David M. Buchs1, Sébastien Pilet2 & Peter O. Baumgartner2

1School of Earth and Ocean Sciences, Cardiff University, UK,

2Institute of Earth Sciences, University of Lausanne, Switzerland, ;


This webpage is a summary of: Buchs, D.M., Pilet, S., Cosca, M., Flores, K.E., Bandini, A.N., Baumgartner, P.O., 2013. Low-volume intraplate volcanism in the Early/Middle Jurassic Pacific basin documented by accreted sequences in Costa Rica. Geochemistry, Geophysics, Geosystems 14, 1552-1568.
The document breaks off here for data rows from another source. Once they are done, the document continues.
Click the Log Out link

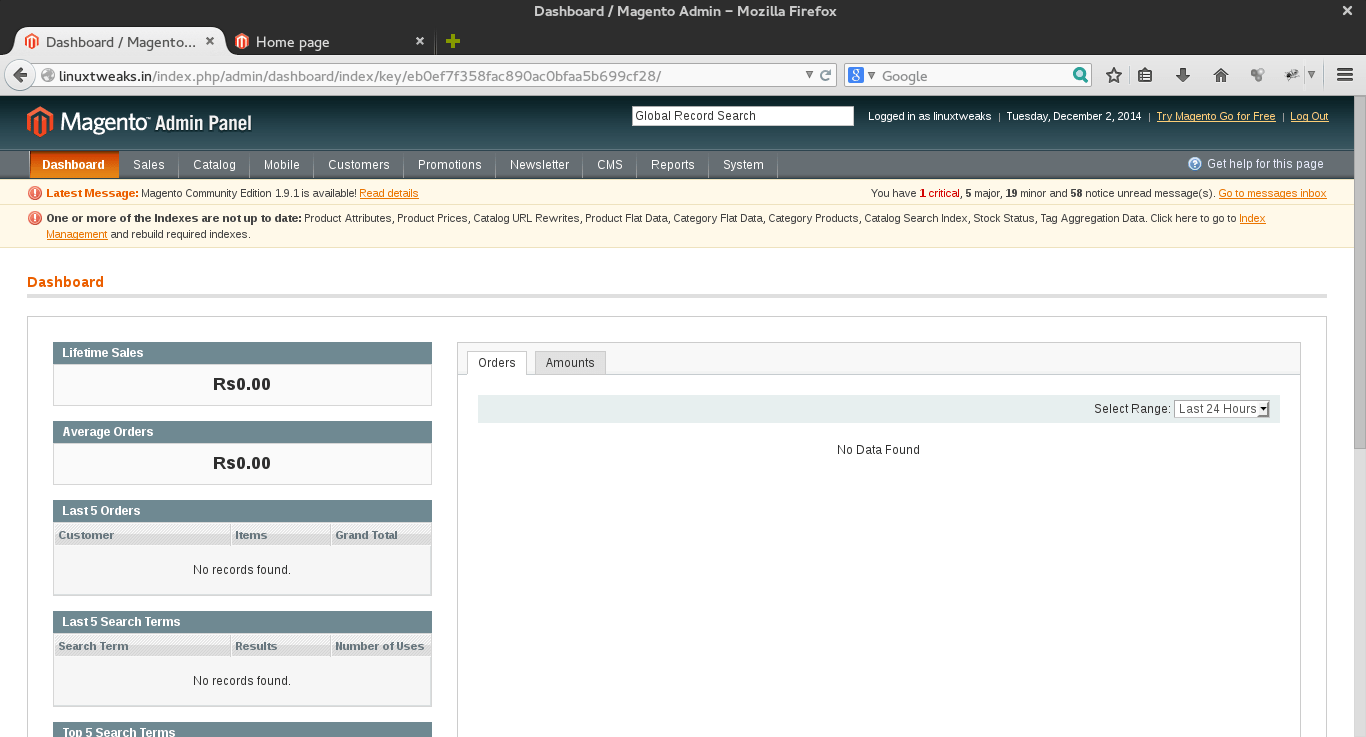tap(1309, 116)
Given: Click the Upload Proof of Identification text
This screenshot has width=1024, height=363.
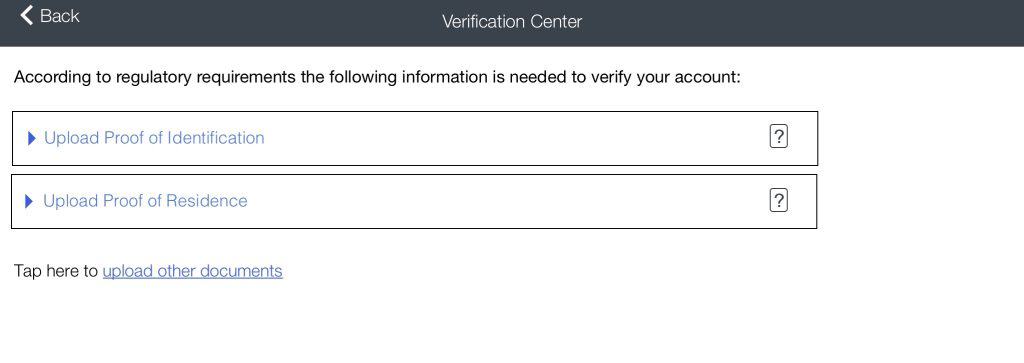Looking at the screenshot, I should click(x=154, y=138).
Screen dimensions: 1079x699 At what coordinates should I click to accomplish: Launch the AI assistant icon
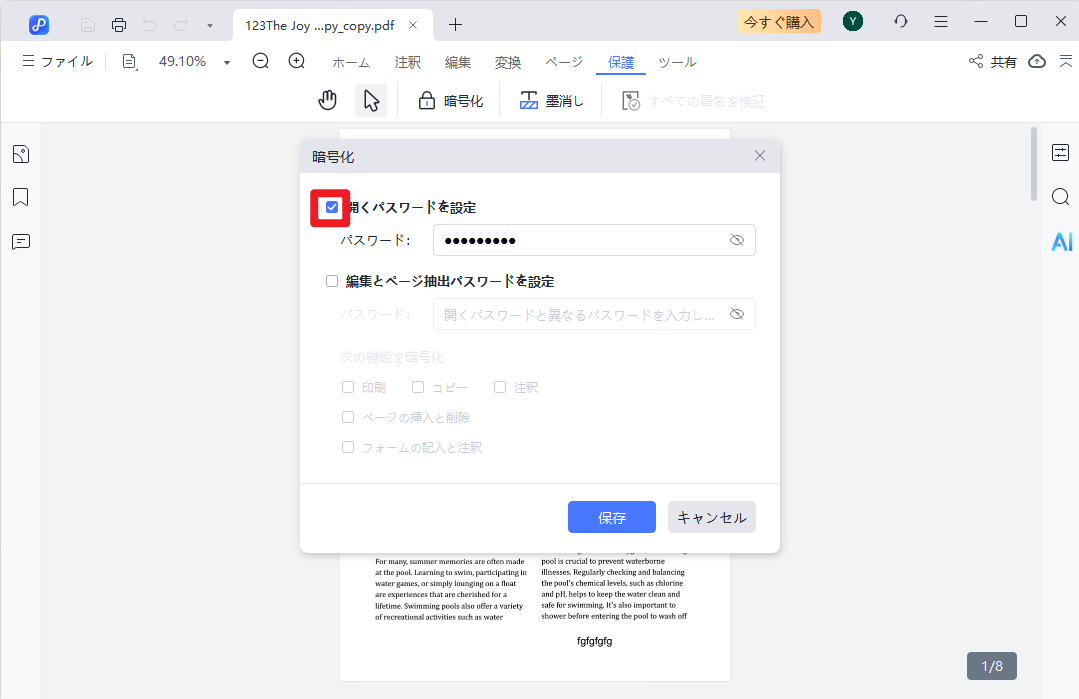(x=1060, y=241)
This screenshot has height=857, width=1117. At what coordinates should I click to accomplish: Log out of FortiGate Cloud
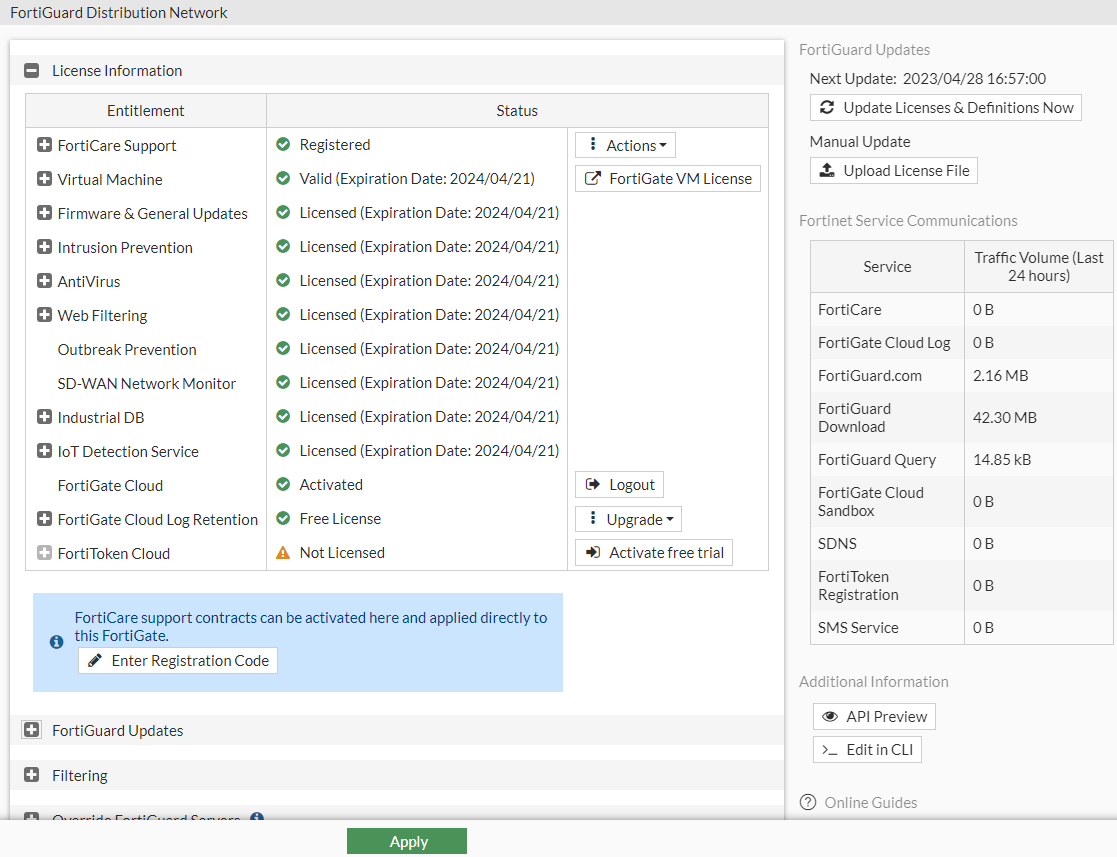619,485
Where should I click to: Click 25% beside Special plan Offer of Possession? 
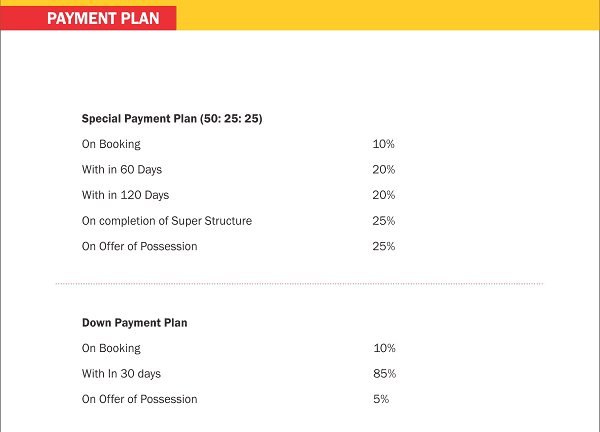[x=384, y=246]
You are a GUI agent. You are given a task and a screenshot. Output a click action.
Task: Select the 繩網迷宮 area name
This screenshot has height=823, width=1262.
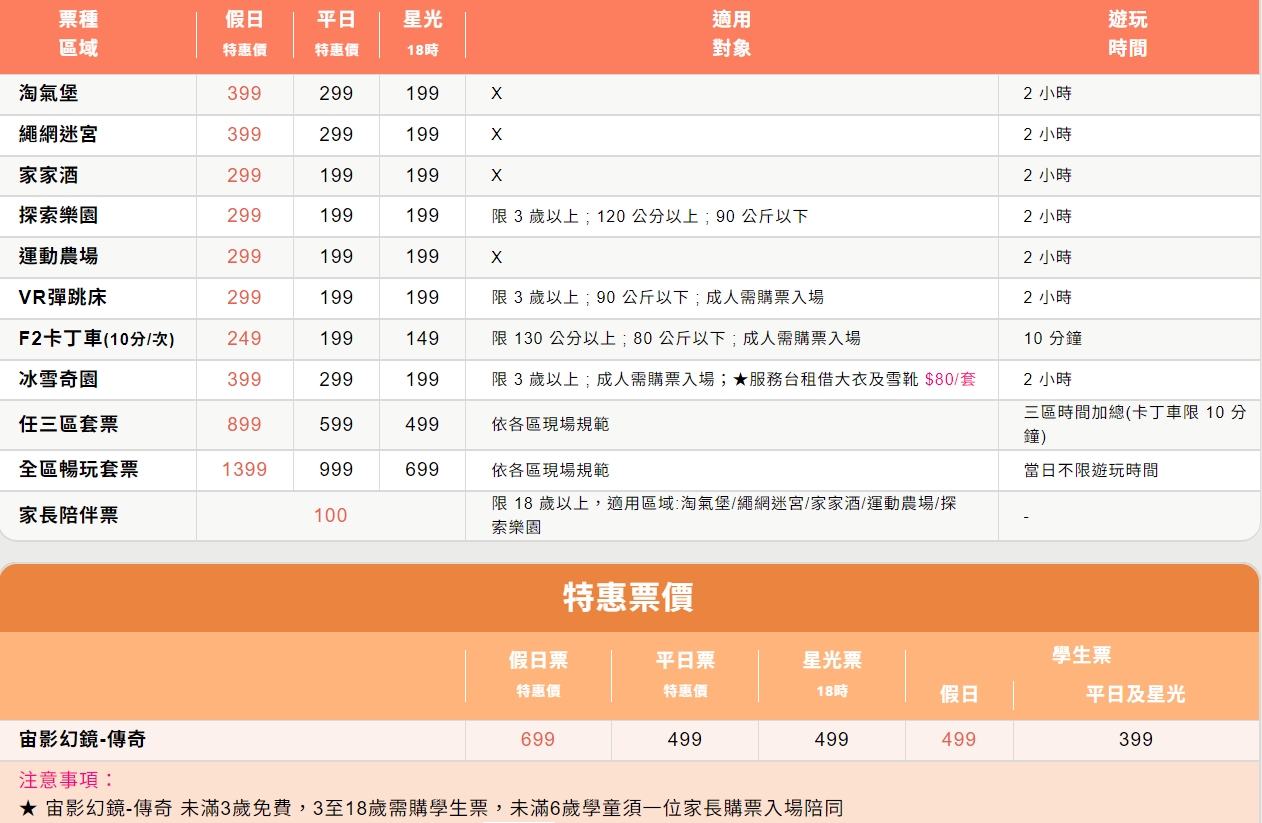tap(58, 134)
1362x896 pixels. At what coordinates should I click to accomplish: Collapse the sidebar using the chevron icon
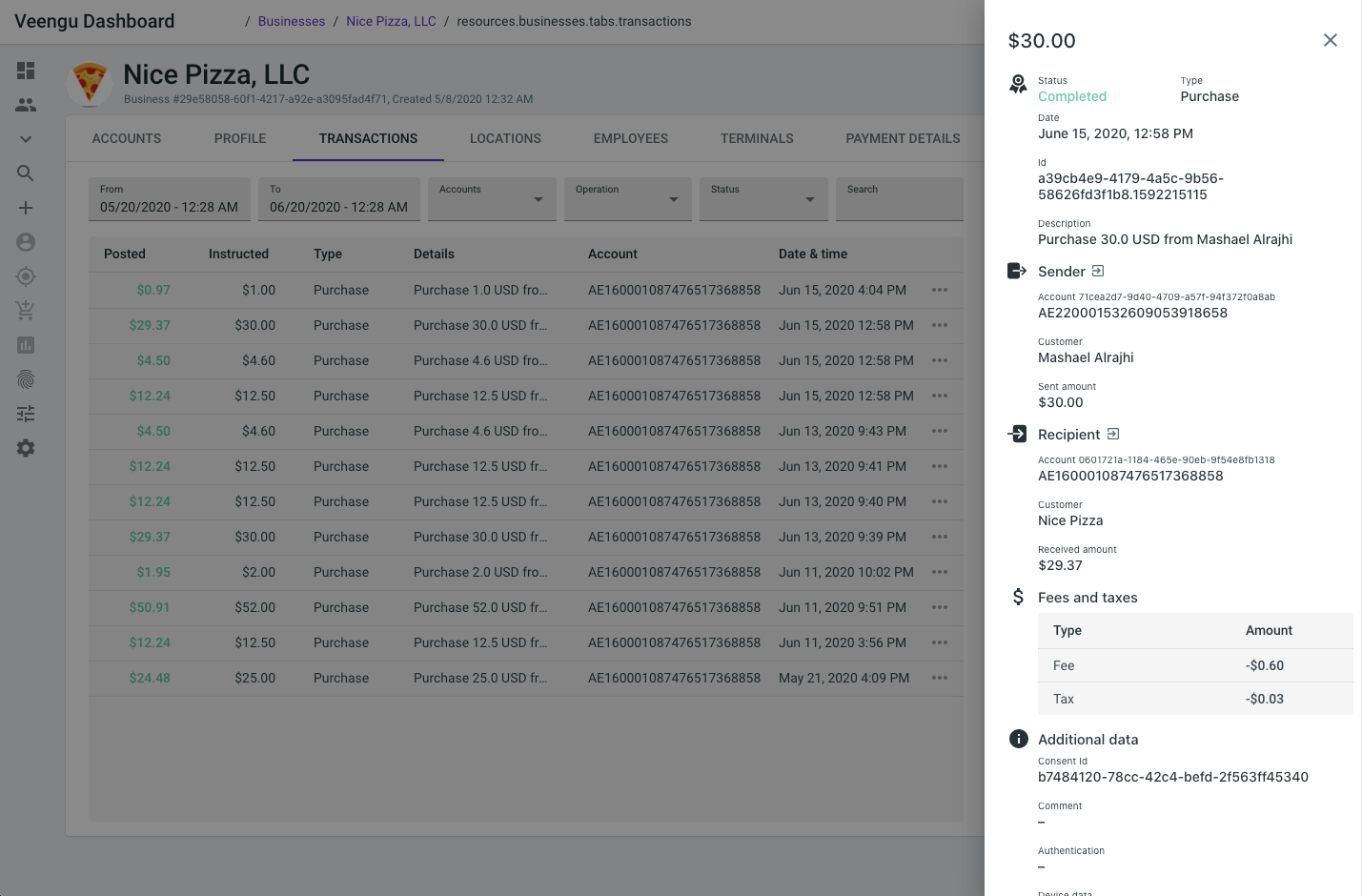click(x=26, y=138)
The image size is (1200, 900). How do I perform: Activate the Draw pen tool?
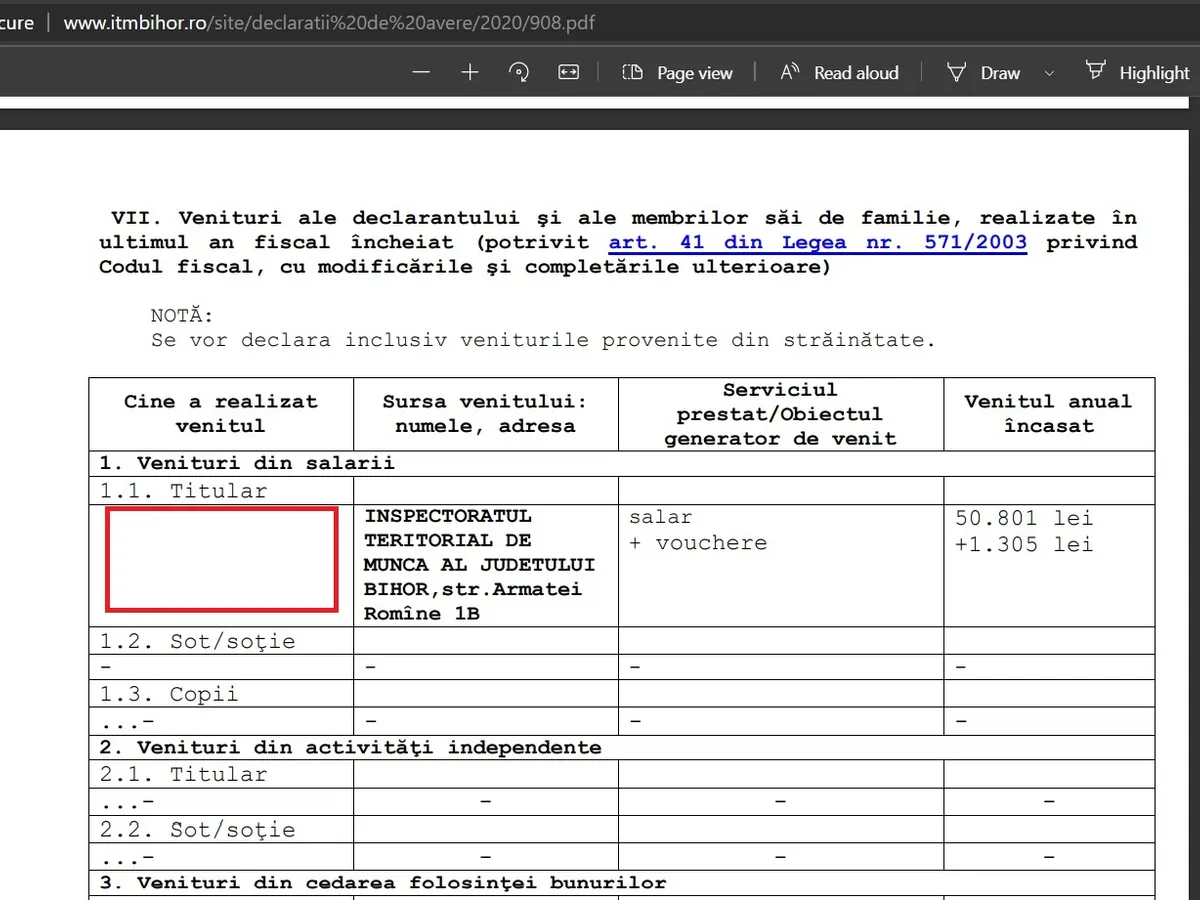[x=983, y=73]
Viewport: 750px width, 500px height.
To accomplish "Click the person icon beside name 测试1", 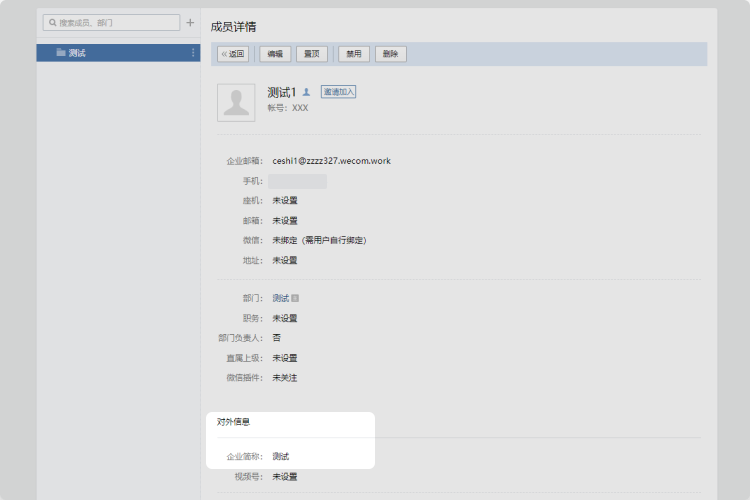I will [x=306, y=92].
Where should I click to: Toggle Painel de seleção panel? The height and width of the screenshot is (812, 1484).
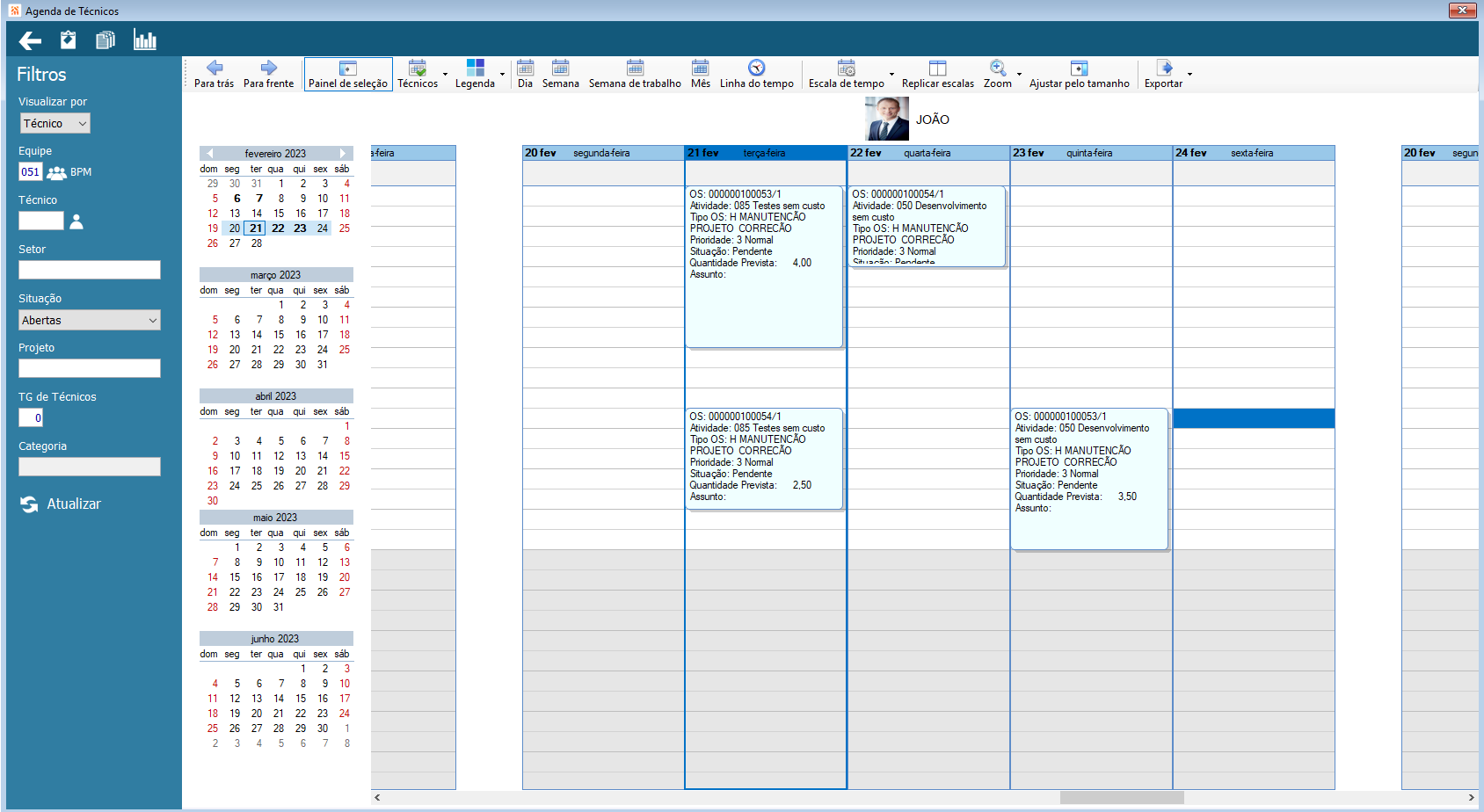pyautogui.click(x=348, y=74)
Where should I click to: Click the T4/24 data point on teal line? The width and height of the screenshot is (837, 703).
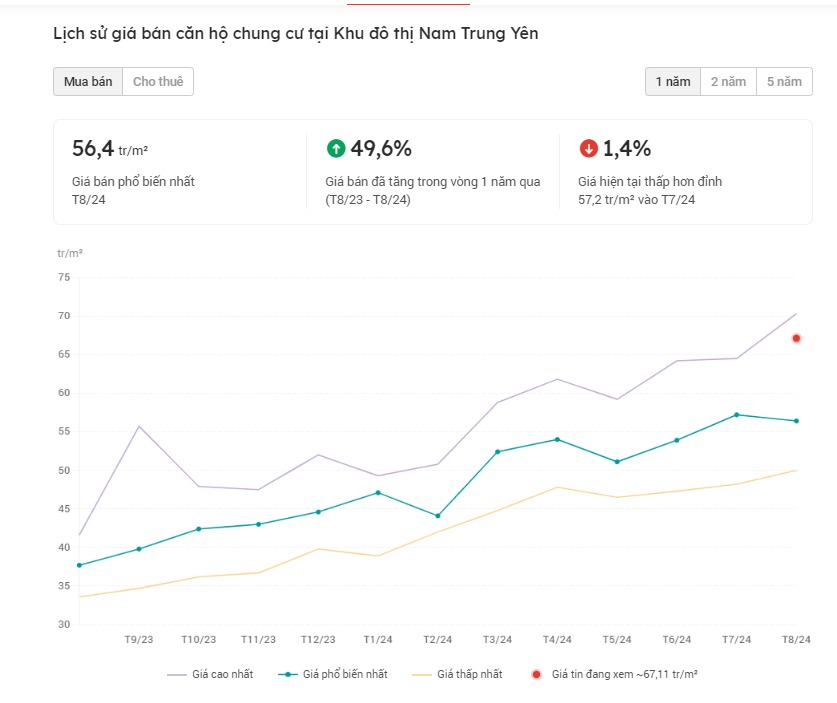(557, 439)
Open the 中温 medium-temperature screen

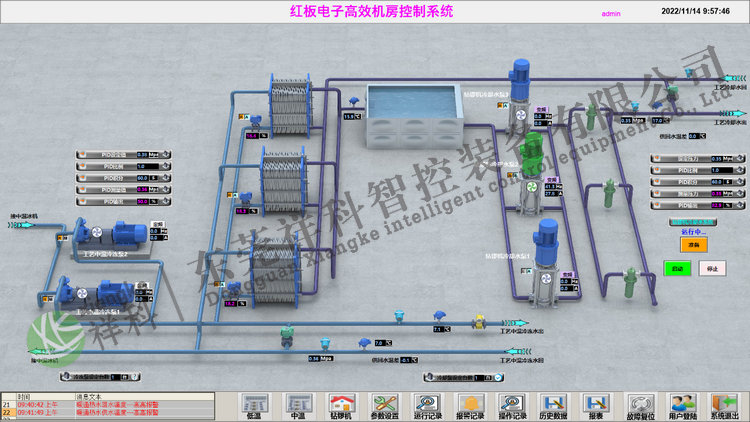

Our knowledge of the causes and evolution of intraplate volcanism in the oceans is mostly based on the study of relatively large and accessible volcanoes. Nevertheless, 90% of the total seamount population is composed of small-sized (<100 m tall) seamounts with unclear origins (Hillier & Watts, 2007; Wessel et al., 2010).  Small topographic features on the ocean floor have proven difficult to locate and sample, yet better understanding the origins of small-sized seamounts could significantly advance our understanding of oceanic intraplate volcanism. Accreted sequences of MORB, oceanic islands, and oceanic plateaux are commonly exposed across the globe (e.g., Isozaki et al., 1990; Kerr et al., 2000; Tatsumi et al., 2000; Xenophontos & Osazawa, 2004; Buchs et al., 2011; Schnur & Gilbert, 2012) and contain significant information on the nature and evolution of the oceanic crust (e.g., Mahoney et al., 1998; Hoernle et al., 2002). Our study is the first to document a small, accreted seamount, which offers a new opportunity to understand better the origins of low-volume intraplate volcanism in the ocean.

Observations and interpretation

The seamount comprises Jurassic sequences embedded in a Cretaceous accretionary complex exposed in Costa Rica (Figure 1). It has lithological and petrological characteristics very similar to those of petit-spot volcanoes formed off Japan in response to slab flexure (Hirano et al., 2006, 2008; Valentine & Hirano, 2010). All these small seamounts are composed of potassic alkaline basalts (Figures 2 and 3), which have rarely been reported in the ocean. However, lithostratigraphic and geochemical data suggest that the Costa Rican seamount formed far from subduction zones in the Jurassic Pacific basin, most likely in a mid-plate setting.  Basalts similar to those of the accreted seamount in Costa Rica and the petit-spot volcanoes in Japan also occur along the Line Islands volcanic chain, which has been interpreted to result from tectonically-triggered intraplate volcanism in the Late Cretaceous (Natland, 1976; Davis et al., 2002). The basalts of these different localities are all characterised by high K2O, TiO2 and incompatible element contents.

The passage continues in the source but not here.